• [TEXTAUSZUG]
--*--
Religionen im Jahr 2050
                                   von Roland Huber
Juli 2050, Rom. Mit einer feierlichen Messe geht das dritte vatikanische Konzil zu Ende. Papst Johannes XXV hebt alle Dogmen der katholischen Kirche auf. Dogmen seien für den lebendigen christlichen Glauben nicht mehr geeignet.

Szenario

Nach den mutigen Beschlüssen des Vaticanum III ist bald mit der geplanten Vereinigung der katholischen, der orthodoxen, der altkatholischen und der reformierten protestantischen Kirchen zu rechnen. Fundamentalistische Gruppen aus allen Kirchen haben sich nach den heftigen Diskussionen in den vergangen Jahren bereits abgespaltet.
Vertreter aller Religionen dieser Erde treffen sich regelmäßig im Weltrat der Religionen. Sie wollen in gegenseitiger Wertschätzung die universale Wahrnehmungsgeschichte Gottes kennen lernen, bewahren und gemeinsam fortschreiben.

Begegnungen
Dieses Szenario halte ich für möglich, nachdem ich den Ideen der Theologen Klaus-Peter Jörns, Eugen Biser und Michael von Brück begegnet bin. Alles übrigens Senioren mit ihren langen beruflichen Erfahrungen. Aber auch der noch jüngere Schriftsteller Iija Trojanow hat mich in diese Richtung bestärkt.

Notwendige Abschiede
Die Religionswissenschaften sagen uns, dass eine neue Religion sich aus vorhandenen religiösen Vorstellungen heraus bildet. Die ägyptische Religion hat die jüdischen und christlichen Vorstellungen weitgehend geprägt.
Glaubensäußerungen sind mit dem Kulturraum unzertrennlich verwoben, in dem sie erfolgen. Die Übersetzung der christlichen Überlieferung von der aramäischen Sprache in die griechische hat die christlichen Vorstellungen grundlegend verändert.
--*--
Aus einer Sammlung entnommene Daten
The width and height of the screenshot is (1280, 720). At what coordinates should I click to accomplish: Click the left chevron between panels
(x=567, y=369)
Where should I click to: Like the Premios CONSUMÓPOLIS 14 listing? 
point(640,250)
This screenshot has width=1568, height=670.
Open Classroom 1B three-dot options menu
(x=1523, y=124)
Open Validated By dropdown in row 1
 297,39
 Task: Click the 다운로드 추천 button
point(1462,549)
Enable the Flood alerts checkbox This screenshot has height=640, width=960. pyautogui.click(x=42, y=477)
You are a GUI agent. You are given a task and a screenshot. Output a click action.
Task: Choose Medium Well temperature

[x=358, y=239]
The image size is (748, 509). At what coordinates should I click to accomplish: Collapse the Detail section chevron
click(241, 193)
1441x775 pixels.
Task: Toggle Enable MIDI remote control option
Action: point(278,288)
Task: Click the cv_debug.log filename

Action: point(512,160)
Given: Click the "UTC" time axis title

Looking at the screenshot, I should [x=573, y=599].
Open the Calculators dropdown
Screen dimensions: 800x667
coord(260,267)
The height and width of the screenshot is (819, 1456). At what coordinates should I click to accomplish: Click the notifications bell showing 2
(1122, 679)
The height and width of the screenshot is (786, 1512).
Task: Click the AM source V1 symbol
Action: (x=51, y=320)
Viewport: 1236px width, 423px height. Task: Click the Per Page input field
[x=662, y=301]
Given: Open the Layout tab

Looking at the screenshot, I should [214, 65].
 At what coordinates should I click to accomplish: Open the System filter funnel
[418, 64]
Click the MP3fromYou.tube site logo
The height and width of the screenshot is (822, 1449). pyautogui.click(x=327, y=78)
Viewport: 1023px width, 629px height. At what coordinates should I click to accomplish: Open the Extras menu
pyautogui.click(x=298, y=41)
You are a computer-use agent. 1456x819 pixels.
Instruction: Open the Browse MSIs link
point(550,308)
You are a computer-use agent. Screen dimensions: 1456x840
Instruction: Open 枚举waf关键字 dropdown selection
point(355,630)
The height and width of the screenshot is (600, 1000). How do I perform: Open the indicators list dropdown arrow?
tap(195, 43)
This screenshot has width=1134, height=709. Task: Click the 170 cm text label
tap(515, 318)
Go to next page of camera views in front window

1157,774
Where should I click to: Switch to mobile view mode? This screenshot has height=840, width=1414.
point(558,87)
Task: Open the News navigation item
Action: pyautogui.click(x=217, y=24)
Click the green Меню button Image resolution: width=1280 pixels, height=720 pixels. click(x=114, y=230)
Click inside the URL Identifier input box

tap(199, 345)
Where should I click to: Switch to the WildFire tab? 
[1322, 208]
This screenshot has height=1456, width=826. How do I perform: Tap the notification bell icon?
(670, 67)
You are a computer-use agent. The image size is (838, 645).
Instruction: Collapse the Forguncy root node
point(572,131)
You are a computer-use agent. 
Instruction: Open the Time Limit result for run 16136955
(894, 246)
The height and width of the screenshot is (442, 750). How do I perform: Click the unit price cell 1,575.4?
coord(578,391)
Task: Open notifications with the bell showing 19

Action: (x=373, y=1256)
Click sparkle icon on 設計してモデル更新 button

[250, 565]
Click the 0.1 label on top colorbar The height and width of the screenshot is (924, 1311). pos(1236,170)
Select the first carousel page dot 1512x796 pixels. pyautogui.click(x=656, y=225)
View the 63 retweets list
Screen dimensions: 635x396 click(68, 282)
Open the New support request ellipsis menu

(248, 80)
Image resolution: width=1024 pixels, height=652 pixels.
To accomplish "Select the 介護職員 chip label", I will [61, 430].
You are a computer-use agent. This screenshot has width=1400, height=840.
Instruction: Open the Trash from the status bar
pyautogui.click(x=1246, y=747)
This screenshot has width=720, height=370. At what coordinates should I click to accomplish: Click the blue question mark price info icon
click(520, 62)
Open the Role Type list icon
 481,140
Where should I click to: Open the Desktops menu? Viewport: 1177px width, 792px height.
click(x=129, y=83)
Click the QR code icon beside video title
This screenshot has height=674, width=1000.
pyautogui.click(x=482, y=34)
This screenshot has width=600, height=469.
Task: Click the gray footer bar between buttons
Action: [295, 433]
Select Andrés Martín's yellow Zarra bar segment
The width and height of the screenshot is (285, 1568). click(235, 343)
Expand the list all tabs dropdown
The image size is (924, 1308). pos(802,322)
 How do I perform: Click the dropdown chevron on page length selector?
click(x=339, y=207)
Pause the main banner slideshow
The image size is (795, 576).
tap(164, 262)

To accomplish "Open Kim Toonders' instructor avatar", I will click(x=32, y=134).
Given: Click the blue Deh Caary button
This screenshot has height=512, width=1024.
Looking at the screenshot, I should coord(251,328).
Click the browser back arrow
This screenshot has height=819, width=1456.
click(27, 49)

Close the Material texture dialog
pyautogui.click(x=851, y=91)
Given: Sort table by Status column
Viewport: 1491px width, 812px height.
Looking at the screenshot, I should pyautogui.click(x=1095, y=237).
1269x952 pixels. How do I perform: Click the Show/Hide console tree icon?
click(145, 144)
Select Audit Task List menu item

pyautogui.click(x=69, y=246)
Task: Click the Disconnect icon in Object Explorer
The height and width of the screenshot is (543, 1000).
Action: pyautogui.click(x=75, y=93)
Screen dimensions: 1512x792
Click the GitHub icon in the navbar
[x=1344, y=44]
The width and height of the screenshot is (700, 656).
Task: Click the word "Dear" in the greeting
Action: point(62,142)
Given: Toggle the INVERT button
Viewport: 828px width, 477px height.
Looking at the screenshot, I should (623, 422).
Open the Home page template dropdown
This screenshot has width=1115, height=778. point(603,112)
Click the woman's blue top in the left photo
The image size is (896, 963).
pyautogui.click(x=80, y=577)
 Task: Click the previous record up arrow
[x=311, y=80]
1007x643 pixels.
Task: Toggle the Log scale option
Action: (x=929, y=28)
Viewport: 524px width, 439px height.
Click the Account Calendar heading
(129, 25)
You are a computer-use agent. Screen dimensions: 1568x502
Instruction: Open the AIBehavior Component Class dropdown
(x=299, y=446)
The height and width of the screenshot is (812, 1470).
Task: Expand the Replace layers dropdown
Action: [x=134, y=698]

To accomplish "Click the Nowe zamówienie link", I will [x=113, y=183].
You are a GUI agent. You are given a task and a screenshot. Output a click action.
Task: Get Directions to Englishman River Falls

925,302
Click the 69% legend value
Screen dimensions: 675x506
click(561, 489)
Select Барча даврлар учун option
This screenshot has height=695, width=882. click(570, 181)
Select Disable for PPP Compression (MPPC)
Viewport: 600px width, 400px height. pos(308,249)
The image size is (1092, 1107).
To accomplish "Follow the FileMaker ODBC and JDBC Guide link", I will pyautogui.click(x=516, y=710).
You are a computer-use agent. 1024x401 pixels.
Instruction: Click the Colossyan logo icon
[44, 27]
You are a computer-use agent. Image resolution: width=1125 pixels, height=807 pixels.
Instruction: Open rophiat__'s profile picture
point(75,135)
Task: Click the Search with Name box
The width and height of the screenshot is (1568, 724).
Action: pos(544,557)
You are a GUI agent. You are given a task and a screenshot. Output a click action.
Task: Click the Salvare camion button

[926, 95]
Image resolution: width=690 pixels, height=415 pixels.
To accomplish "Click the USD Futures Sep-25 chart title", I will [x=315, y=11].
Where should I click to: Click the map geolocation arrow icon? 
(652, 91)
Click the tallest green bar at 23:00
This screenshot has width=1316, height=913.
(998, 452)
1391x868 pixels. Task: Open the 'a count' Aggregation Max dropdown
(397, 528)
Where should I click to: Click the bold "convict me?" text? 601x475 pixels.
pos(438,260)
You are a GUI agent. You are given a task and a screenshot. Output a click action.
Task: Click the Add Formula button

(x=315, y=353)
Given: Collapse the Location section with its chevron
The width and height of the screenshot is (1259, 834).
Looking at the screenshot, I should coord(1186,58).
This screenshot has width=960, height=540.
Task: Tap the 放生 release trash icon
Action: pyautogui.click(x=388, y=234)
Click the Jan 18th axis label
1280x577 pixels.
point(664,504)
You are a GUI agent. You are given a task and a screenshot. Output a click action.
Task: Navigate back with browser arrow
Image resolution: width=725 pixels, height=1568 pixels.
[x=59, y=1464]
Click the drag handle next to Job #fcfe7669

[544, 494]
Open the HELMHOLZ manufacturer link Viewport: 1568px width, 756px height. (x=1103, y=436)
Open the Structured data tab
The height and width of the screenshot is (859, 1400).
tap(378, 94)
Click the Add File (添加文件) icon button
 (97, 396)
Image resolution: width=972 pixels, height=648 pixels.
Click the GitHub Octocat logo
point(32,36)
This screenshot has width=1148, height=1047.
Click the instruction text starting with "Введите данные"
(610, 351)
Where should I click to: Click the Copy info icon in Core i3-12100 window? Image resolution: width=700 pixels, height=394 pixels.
--*--
• [AUFGABEN UND ÜBUNGEN]
[A] Den Ideen welcher Theologen ist der Verfasser laut dem Textauszug begegnet?
[B] Bearbeite den Textauszug von "Begegnungen" bis "Vorstellungen grundlegend verändert.": Gib diesen Teil wieder und ersetze dabei "Religionswissenschaften" durch "Religionshistoriker".
Das Material steht in keinem Zusammenhang mit dem Textauszug.

• [LÖSUNGEN DER AUFGABEN]
[A] Klaus-Peter Jörns, Eugen Biser und Michael von Brück.

[B]
Begegnungen
Dieses Szenario halte ich für möglich, nachdem ich den Ideen der Theologen Klaus-Peter Jörns, Eugen Biser und Michael von Brück begegnet bin. Alles übrigens Senioren mit ihren langen beruflichen Erfahrungen. Aber auch der noch jüngere Schriftsteller Iija Trojanow hat mich in diese Richtung bestärkt.

Notwendige Abschiede
Die Religionshistoriker sagen uns, dass eine neue Religion sich aus vorhandenen religiösen Vorstellungen heraus bildet. Die ägyptische Religion hat die jüdischen und christlichen Vorstellungen weitgehend geprägt.
Glaubensäußerungen sind mit dem Kulturraum unzertrennlich verwoben, in dem sie erfolgen. Die Übersetzung der christlichen Überlieferung von der aramäischen Sprache in die griechische hat die christlichen Vorstellungen grundlegend verändert.